Aber sie erreichte Bird nicht. Dafür Johanna, die ihre Hände in die Hüften stemmte und Maya ärgerlich musterte. „Das ist schon eine mißliche Lage, in die du dich selbst gebracht hast“, sagte Johanna.
„Ich mußte es tun“, gab Maya zurück.
„Du mußtest überhaupt nichts. Du wolltest es. Die Göttin wird wissen, warum. Irgend ein alter jüdischer Schuldkomplex vermutlich.“
„Du kannst es also nicht erwarten, auf unsere Seite zu kommen“, meinte auch Rio, der hinter Johanna auftauchte.
„Schade, daß ihr damals beim Aufstand das City-Gefängnis abgerissen habt“, gab Maya zurück. „Sonst könnte ich jetzt wenigstens in einer richtigen Gefängniszelle sitzen, in der es eine Pritsche gäbe und eine Toilette.“
„Wenn du so auf Komfort versessen bist, warum bist du dann nicht zu Hause geblieben, wo du ein gutes Bett hast und Menschen, die sich um dich kümmern?“ fragte Rio.

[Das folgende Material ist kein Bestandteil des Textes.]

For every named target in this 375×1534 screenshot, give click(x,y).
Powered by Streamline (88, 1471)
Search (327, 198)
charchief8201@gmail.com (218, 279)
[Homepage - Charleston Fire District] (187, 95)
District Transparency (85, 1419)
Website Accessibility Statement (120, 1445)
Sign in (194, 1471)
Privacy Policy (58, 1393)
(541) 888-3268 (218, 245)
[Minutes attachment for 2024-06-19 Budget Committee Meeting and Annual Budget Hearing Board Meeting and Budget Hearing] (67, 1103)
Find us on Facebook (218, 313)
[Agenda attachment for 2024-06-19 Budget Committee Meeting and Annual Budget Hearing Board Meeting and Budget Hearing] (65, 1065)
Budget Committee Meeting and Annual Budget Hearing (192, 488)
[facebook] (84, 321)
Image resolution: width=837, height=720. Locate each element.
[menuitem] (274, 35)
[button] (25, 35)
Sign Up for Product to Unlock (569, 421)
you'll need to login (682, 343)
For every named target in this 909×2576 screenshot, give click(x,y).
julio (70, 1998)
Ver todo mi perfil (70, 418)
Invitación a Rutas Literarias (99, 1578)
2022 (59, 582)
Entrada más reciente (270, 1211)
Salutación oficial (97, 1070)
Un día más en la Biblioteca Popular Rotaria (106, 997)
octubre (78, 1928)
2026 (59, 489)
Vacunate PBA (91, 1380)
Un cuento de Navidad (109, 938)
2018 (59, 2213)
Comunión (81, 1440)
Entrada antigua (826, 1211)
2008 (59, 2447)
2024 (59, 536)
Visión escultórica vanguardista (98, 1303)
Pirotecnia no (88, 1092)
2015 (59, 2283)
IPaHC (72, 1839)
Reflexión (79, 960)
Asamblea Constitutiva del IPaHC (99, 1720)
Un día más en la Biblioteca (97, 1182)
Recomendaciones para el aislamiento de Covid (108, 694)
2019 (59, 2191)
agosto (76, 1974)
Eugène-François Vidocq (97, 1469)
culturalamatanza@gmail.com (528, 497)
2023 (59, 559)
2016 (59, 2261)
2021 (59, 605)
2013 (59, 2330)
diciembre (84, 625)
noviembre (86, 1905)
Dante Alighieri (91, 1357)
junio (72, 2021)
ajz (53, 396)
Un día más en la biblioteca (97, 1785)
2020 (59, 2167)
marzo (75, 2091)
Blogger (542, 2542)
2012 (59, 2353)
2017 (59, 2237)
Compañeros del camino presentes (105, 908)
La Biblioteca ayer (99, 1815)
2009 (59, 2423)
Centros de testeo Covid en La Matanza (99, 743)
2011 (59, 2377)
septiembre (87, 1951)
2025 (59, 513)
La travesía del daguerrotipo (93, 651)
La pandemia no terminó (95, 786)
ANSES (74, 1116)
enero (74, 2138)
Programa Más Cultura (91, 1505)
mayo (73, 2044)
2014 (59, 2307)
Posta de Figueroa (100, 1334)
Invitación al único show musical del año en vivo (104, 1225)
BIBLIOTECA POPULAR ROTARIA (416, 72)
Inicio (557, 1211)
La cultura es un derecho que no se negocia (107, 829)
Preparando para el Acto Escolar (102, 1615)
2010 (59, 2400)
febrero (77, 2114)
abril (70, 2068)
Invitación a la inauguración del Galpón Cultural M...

„Bist du neidisch?“ fragte Maya lächelnd.
Rio lachte böse.
„Egal“, sagte Maya, nun doch zerknirscht, „du weißt, wie das ist. Wenn du eine heldenhafte Tat getan hast, fühlst du dich zuerst unverwundbar, glaubst, daß du nichts mehr zu essen oder zu trinken brauchst. Doch dann kommt die ernüchternde Wirklichkeit, und plötzlich sehnst du dich wieder nach deinem Bad und einem heißen Tee.“
Rios Züge wurden weicher. „Maya“, sagte er, „wir halten zu dir, was auch immer passiert.“
Plötzlich überkam Maya schreckliche Angst. Ja, ich habe Angst, gestand sie sich ein, aber ich war eine Weile imstande, mir einzubilden, ich hätte keine. Göttin, warum habe ich mich in diese Lage gebracht? Und was habe ich Bird damit angetan?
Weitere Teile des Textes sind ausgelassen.